Author: Editorial
Publication: Free Press Journal
Date: August 8, 2007
Is secularism what our Comrades say it is?
Or is there a basic definition of one of the most abused terms currently in
use Indian politics? Broadly speaking, for a layman secularism ought to mean
a conscious erection of an impregnable wall between religion and politics.
Neither the State nor politicians ought to
demolish this wall while going about their affairs. Now, politicians could
be highly religious in their private lives. Or could be absolute atheists.
But so long as they did not mix religion with politics they were adhering
to the laudatory concept of secularism. The above, somewhat lengthy, amplification
of the term `secularism' was necessitated by the unseemly competition between
the Kerala Comrades and the Kerala unit of the Congress Party with each trying
to claim as his own the State's most powerful Islamic fundamentalist leader,
Abdul Nazer Mahdani.
That both the parties do not tire of advertising
their faith in secularism is public knowledge. That they lose no opportunity
to dub the opposition BJP as anti-secular, nay, communal is also commonly
known. But what is not widely appreciated is that both these self-styled secular
parties seek to woo the minority Muslim community with the same sort of soft
`communalism' which the BJP is accused of using in order to appeal to the
majority Hindu community.
A distorted political discourse and the reluctance
of the liberal English-language media to hold the self-styled secularists
to their own professions of faith in this alien concept, which strictly canvasses
a divorce of religion from politics, has resulted in the Marxist and Congress
hypocrisy to go unchallenged.
Last week S. A. Basha, founder of the Islamic
fundamentalist outfit, Al Ummah, was convicted along with 72 others for the
1998 Coimbatore blasts. Though the real target of the blasts, L.K. Advani,
had miraculously escaped, 58 people were left dead by the blasts at the election
rally scheduled to be addressed by the BJP leader.

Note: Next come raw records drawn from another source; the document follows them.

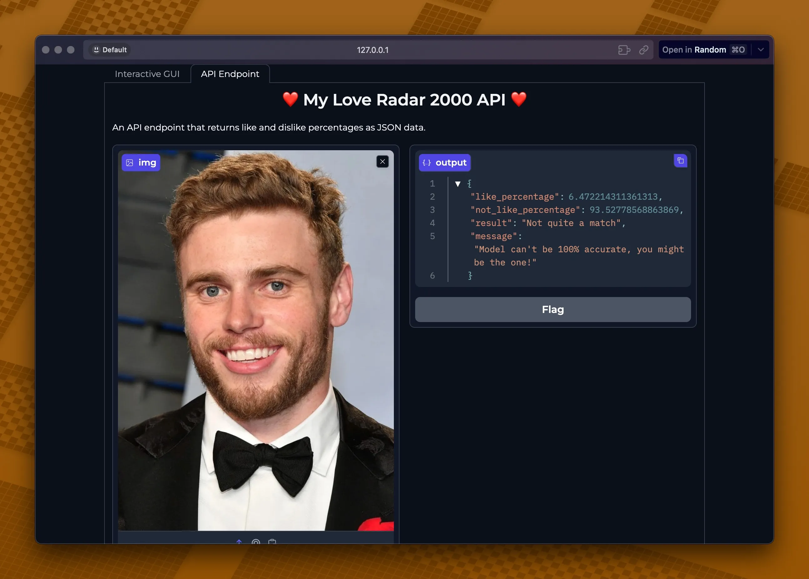The image size is (809, 579).
Task: Select the API Endpoint tab
Action: [230, 74]
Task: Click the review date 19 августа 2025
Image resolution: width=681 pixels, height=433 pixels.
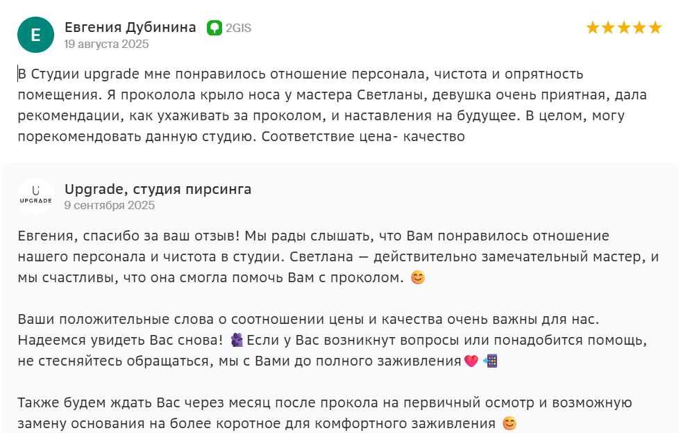Action: tap(106, 44)
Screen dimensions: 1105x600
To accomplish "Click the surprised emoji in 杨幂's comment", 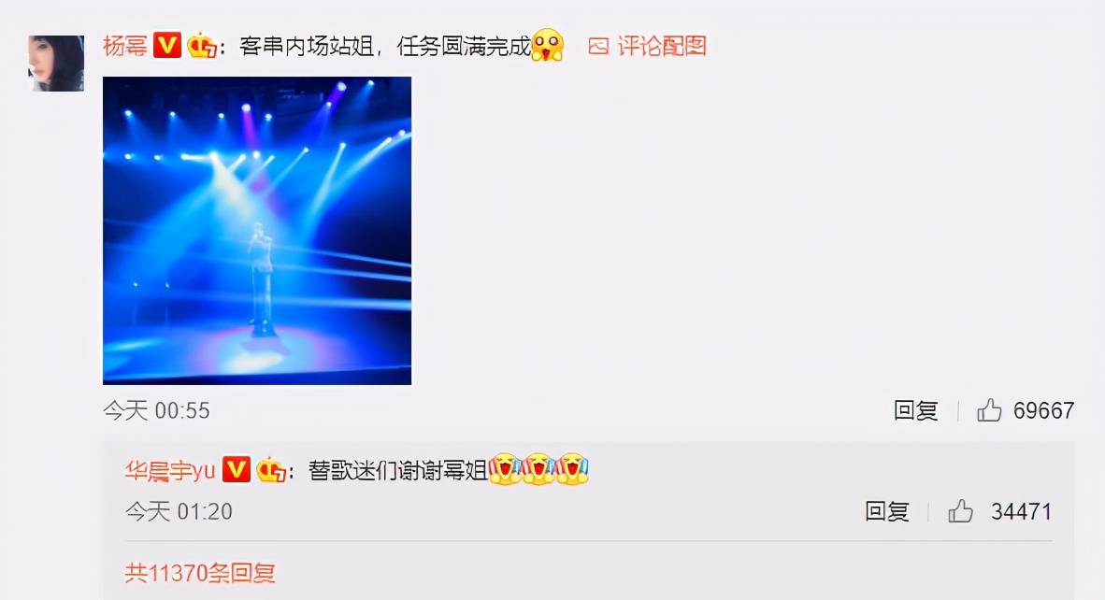I will click(548, 46).
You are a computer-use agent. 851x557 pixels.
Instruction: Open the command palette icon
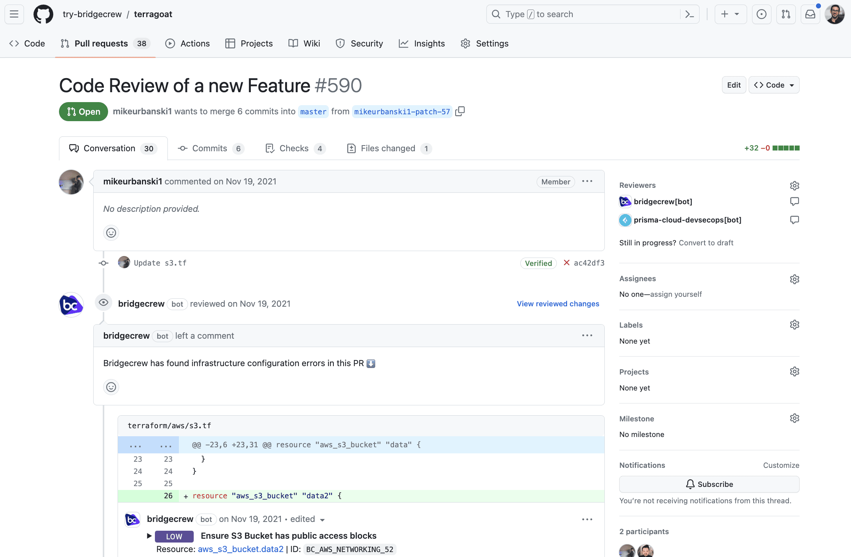(x=689, y=14)
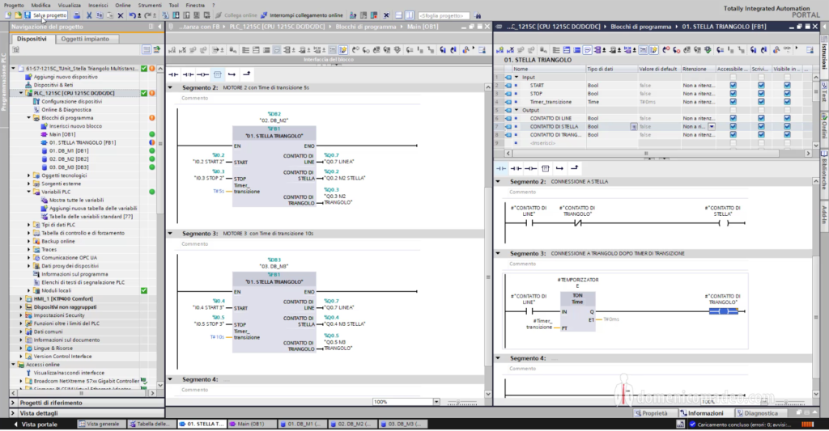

Most notable among those who was acquitted
for want of evidence was Mahdani. Mahdani was in jail during the trial. By
all accounts the left secularists were always solicitous of his well-being
in prison, ensuring that all creature comforts were provided to him during
his stay there. Immediately upon his release, the leaders of the ruling Left
Democratic Front and the opposition United Democratic Front rushed to hail
his acquittal as an act of personal vindication. Mahdani was feted at a public
reception with the leaders of the rival front competing with another to lay
claim on him.
An unabashed Islamic fundamentalist who spews
venom against secularism and its cohorts, he was in great demand by the self-styled
purveyors of secularism. Kerala Chief Minister V. S. Achuthanandan hailed
the verdict as did his bitter rival and the CPI(M) Kerala unit chief, Pinarayi
Vijayan. Likewise, the Congress leaders too expressed similar sentiments while
trying to ingratiate themselves with the radical Islamic leader.
Now, it maybe that the votes of the Muslim
community in Kerala are crucial to the rival political fronts. Often the wining
difference of one or less percentage between rival fronts would depend on
as to which front manages to win over the en bloc Muslim vote in the State.
This gives Mahdani and his political outfit, People's Democratic Party, an
inordinately high importance in the politics of Kerala.
But, then, the demands of electoral politics
ought not to cancel out the self-avowed faith of our Comrades and Congressmen
in secularism, or should it? Unfortunately, true believers in secularism,
believers in the separation of religion and State and its affairs, would feel
let down by the naked pursuit of Mahdani by the leaders of the two fronts.
If the Karats and the Yechurys and Sonia Gandhi
have not reacted in protest, it is because they too realize the value of Mahadani
to their respective parties in Kerala. Politics sans principles having been
reduced to a no-holds-barred pursuit of power for its own sake, it matters
little to politicians whether they pander to Muslim or Hindu fundamentalists.
It is, therefore, time politicians stopped
hurling terms such as secularists and communalists as invectives at one another.
These have been denuded of all meaning thanks to their opportunistic conduct.
When it comes to votes, all are secularists or communalists. For, truly, in
the Indian context the two terms are interchangeable.